In (*) “Joe is Trapped”, Donald insists that Joe convince his aunt to write the letter and grabs his arm as the policeman takes them all to Donald’s home. The policeman flees as he has a date, and Clarence and Donald’s whining keep Joe from leaving. Joe calls Lola to explain why he is late and her sultry theme permeates the conversation, as we see him clearly aroused. (*) “Concert/Susie Returns Home/Donald Goes to Bed” reveals Susie attending an opera, which features a performance of Rossini’s Largo al factotum della città from “Il barbiere di Siviglia”. Afterwards she returns home and she and Joe get off on the wrong foot, while Clarence is smitten. She convinces them to stay for Donald’s sake. They convince Donald to study hard as the Navy requires sailors be able to read and write. They then accommodate his request to take him to bed. Stoll supports tenderly and child-like gentility as Donald rides Joe upstairs, the music shifting to Joe singing “Anchors Away” as they put Donald to bed.

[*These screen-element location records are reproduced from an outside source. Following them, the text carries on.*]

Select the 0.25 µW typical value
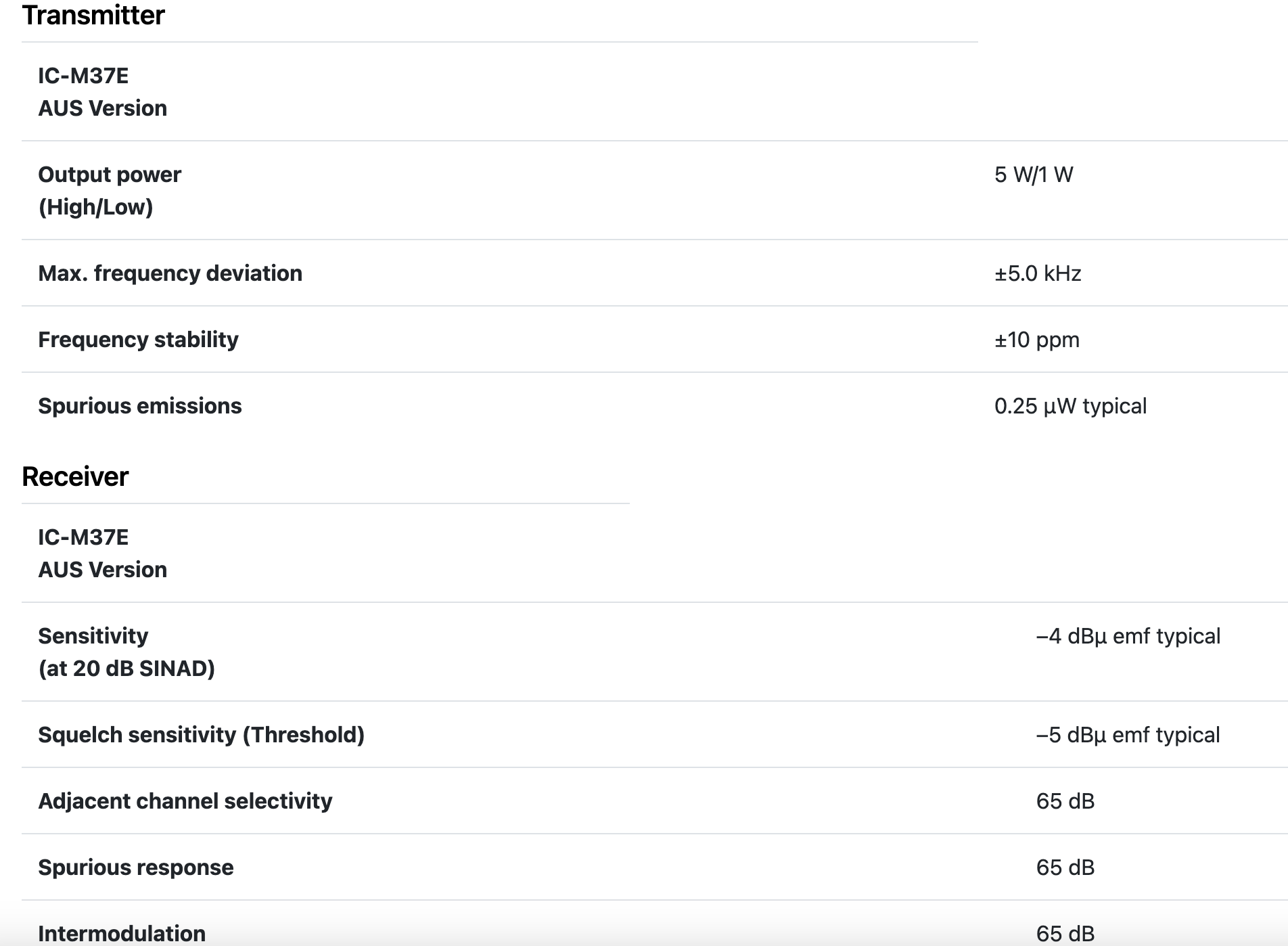 1070,406
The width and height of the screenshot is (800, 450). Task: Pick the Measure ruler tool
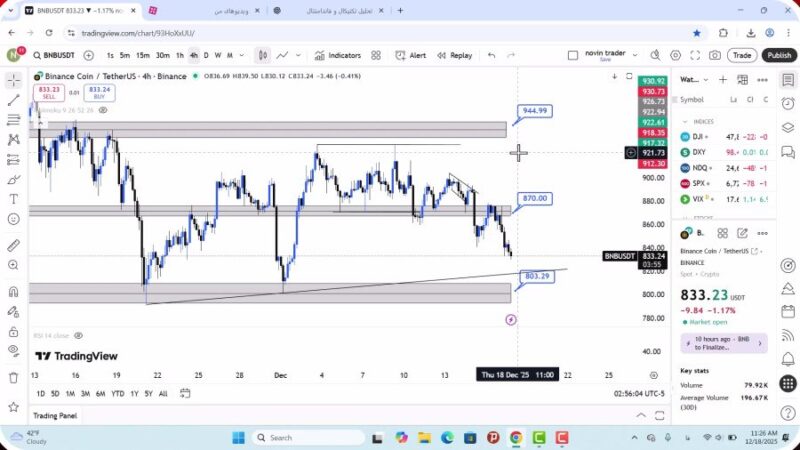pyautogui.click(x=13, y=245)
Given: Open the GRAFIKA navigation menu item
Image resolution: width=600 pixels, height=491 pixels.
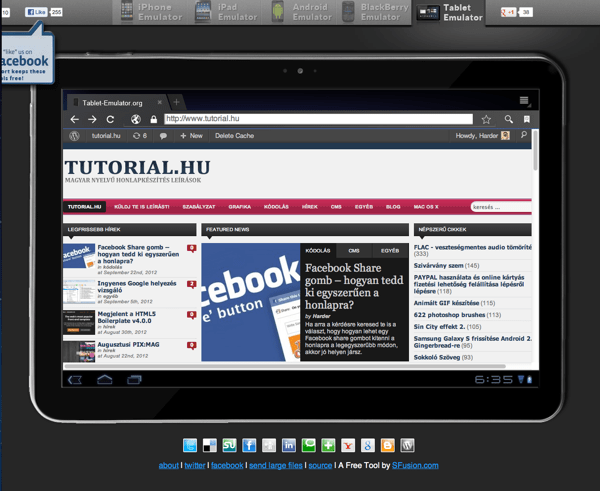Looking at the screenshot, I should click(x=239, y=207).
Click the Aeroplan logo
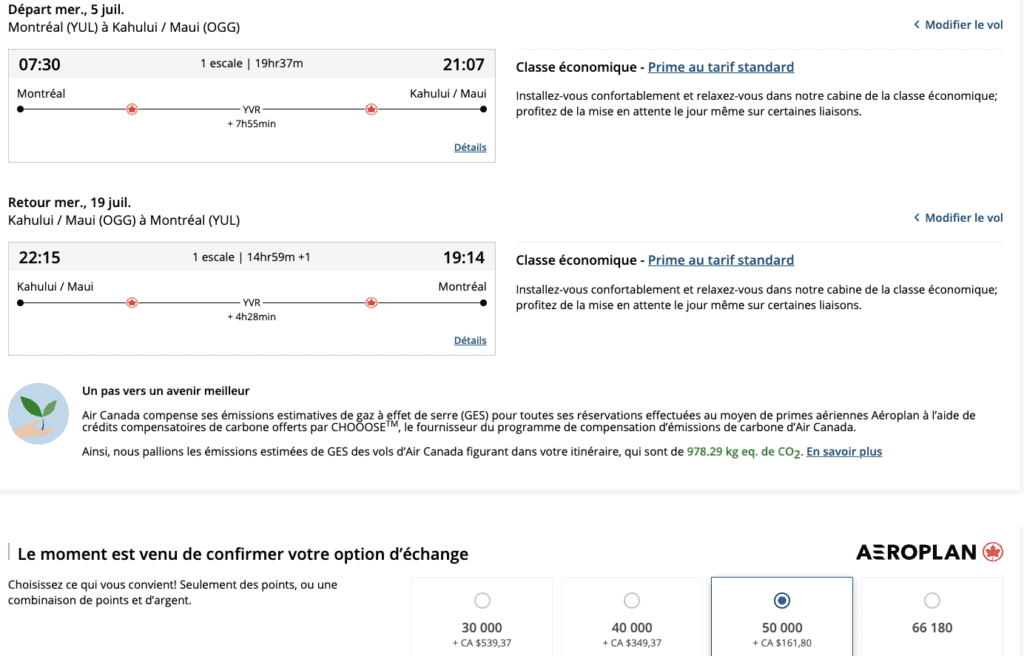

In “Brahms’ Lullaby” – vocals by Frank Sinatra, Donald insists that Clarence sing him to sleep as he opens a music box, which plays Brahms’ Lullaby. Clarence sings the song with warmth and tenderness; In (*) “Clarence and Susie” Clarence leaves the sleeping boy and joins Susie downstairs for coffee and sandwiches. A romance for strings supports Clarence, who remains smitten with Susie. Joe then joins and insists they leave, as he is still intent on seeing Lola. Bubbling woodwinds of delight carry their departure, and the romance for strings returns as Clarence informs Joe of his feelings for Susie. He refuses his request to help him with Susie and they depart as Susie gazes at Clarence from her open window. (*) “Lola Turns Joe Down” reveals Joe calling Lola to explain while he is still late and she informs him that it is now too late. She tells him to come by in the morning at 12 noon and he hangs up disappointed. Stoll supports the conversation with her alluring and sultry jazz theme. Afterwards, vibrant, playful woodwinds support Clarence sucking down a strawberry milkshake at the bar. Joe agrees to help hin with Susie tomorrow and they leave to go find a place to sleep. On the way out the policeman enters with a blonde bombshell supported by sardonic woodwinds as Joe and Brooklyn gaze in covetous amazement.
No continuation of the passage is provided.